Work to be completed: Word for word, please restate each record and pass over the pictures.
===== Exercise inputs =====
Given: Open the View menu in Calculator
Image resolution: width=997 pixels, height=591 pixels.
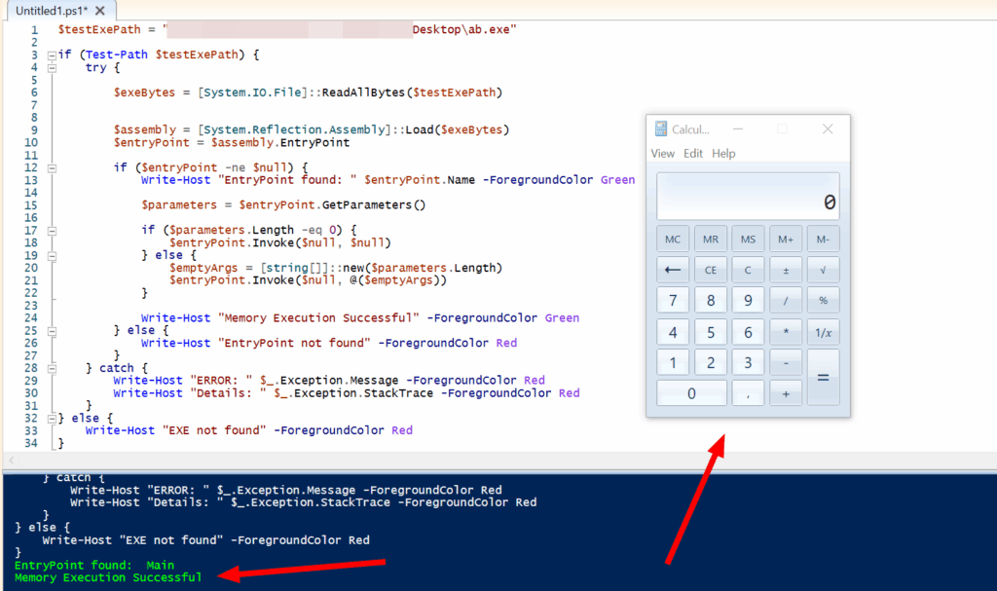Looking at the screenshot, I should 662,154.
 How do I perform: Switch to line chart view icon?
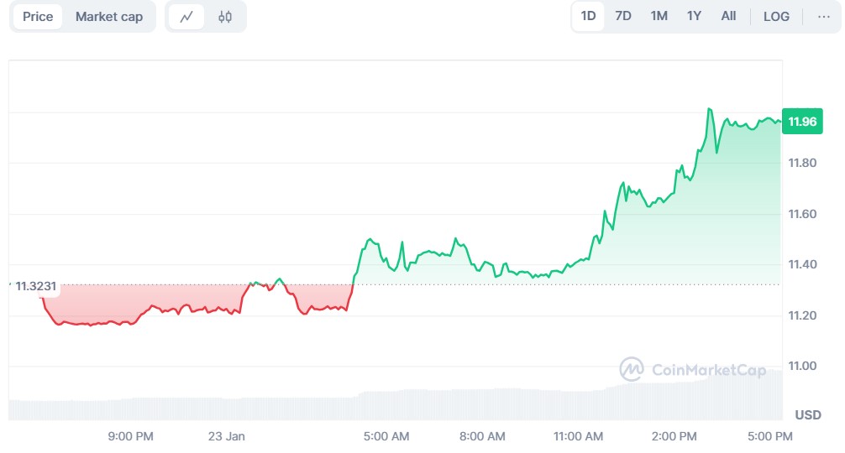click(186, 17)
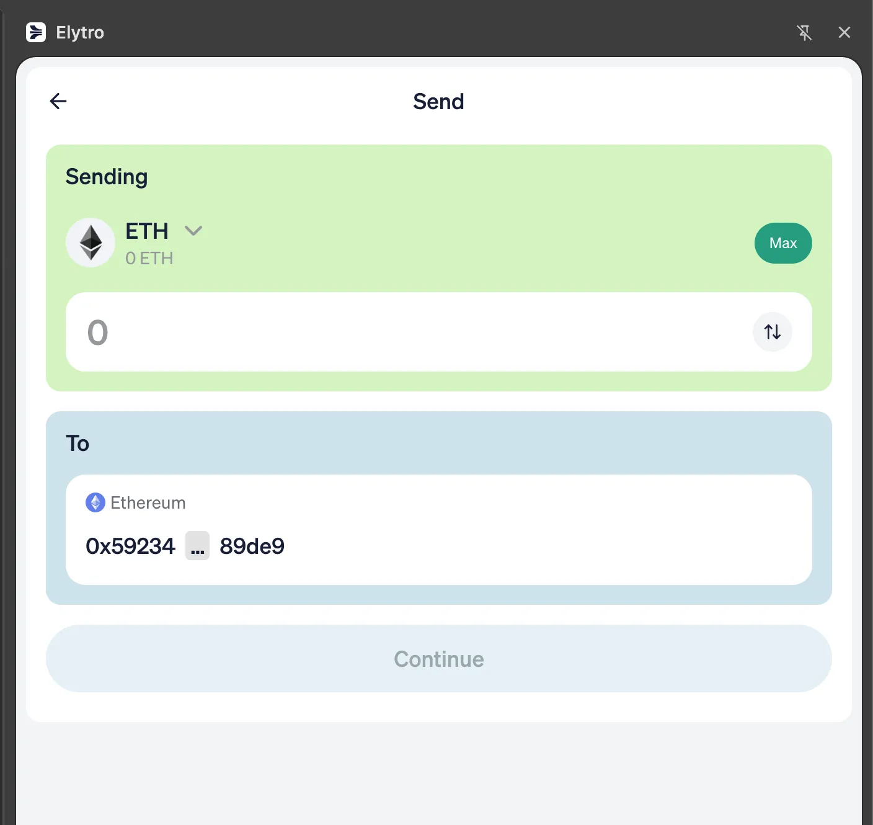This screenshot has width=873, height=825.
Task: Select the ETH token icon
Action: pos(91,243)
=====
Completed exercise:
Given: Open the View menu in Calculator
Image resolution: width=997 pixels, height=591 pixels.
Looking at the screenshot, I should 662,154.
 How do I perform: Switch to line chart view icon?
click(186, 17)
This screenshot has width=873, height=825.
Task: Select the ETH token icon
Action: pos(91,243)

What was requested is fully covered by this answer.